Rio

  – A lua-de-mel entre a Gol e os passageiros de companhias aéreas anda ameaçada. A empresa, que na sua estréia, em janeiro de 2001, fez a concorrência tremer ao oferecer o trecho Rio-São Paulo (partindo do Galeão) por R$ 79, cerca de 60% abaixo do valor cobrado pelas outras empresas, oferece agora uma economia de 35,5% na Ponte-Aérea. Hoje, voar do Rio para São Paulo na Gol custa R$ 199, contra R$ 309 na Varig e TAM e R$ 259 na Vasp.

O aumento, também relacionado à alta do combustível e do dólar, pode ser um sinal de que a empresa está mudando sua estratégia para continuar rentável, de acordo com analistas. A Gol, no entanto, garante que vai fechar o ano com lucro e que manteve cada centavo dos investimentos programados, apesar de toda a crise do mercado.

Segundo especialistas do setor, em busca de uma participação maior no mercado doméstico, a empresa praticamente dobrou sua frota de Boeings 737, de dez, no início do ano, para 19 até dezembro. Isso aumentou os gastos com leasing (aluguel com opção de compra), cujo custo estimado é de US$ 250 mil por avião.

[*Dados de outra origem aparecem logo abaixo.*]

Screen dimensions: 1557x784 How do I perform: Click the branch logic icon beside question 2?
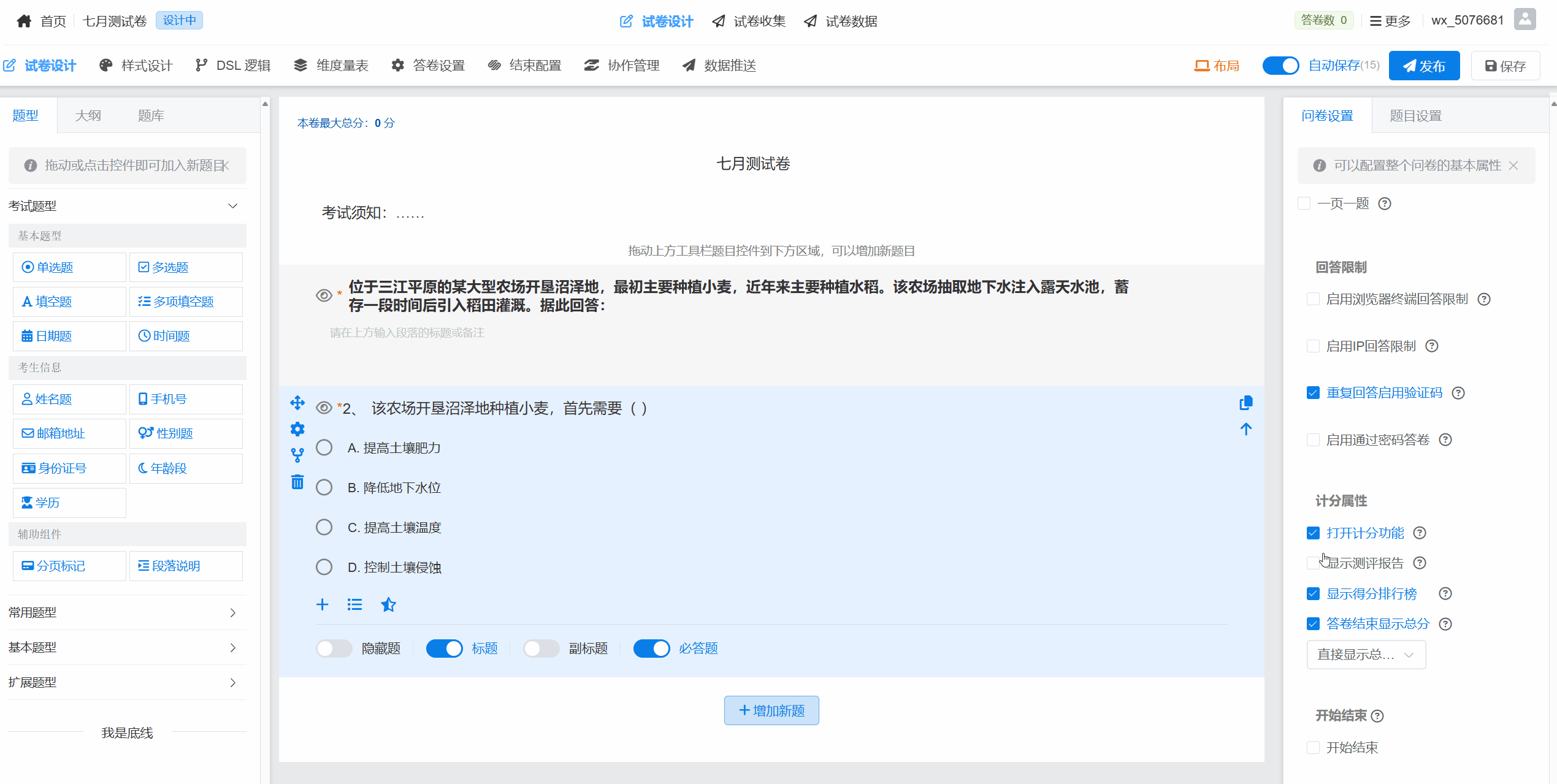[297, 455]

O investimento seria arriscado, já que a demanda do setor caiu 9,1% apenas em outubro, de acordo com o Sindicato Nacional das Empresas Aéreas (Snea). Já a taxa de ocupação das aeronaves da Gol em outubro foi de 54%, contra uma média de 53% do setor.

? O mercado está em retração. Pensar em market-share agora é buscar prejuízo ? disse um executivo do setor.

O vice-presidente da Gol, Tarcísio Gargioni, diz que a avaliação dos especialistas está equivocada:

? Este ano devemos ter lucro e, apesar do dólar e da alta dos combustíveis, mantivemos os nossos investimentos. Isso é intriga ? afirmou.

No mercado, os rumores são de que a empresa teria colocado à venda 20% do seu capital, em busca de um sócio estratégico. Gargioni nega:

? Não estamos à venda nem descapitalizados. Fomos procurados por investidores estrangeiros e, como em qualquer negócio, avaliamos a proposta ? disse.

Foi uma revolução quando a Gol, comandada por Constantino de Oliveira Jr. (vindo de uma família com negócios no setor de transporte rodoviário), começou a operar. Com preços bem inferiores aos da concorrência, às custas de um serviço de bordo enxuto, a companhia em pouco tempo ficou entre as grandes. No mês passado, abocanhou 13,12% do mercado doméstico, tornando-se a terceira em número de passageiros. O grupo Varig é o primeiro, com 41,26%, seguido pela TAM, com 31,37%.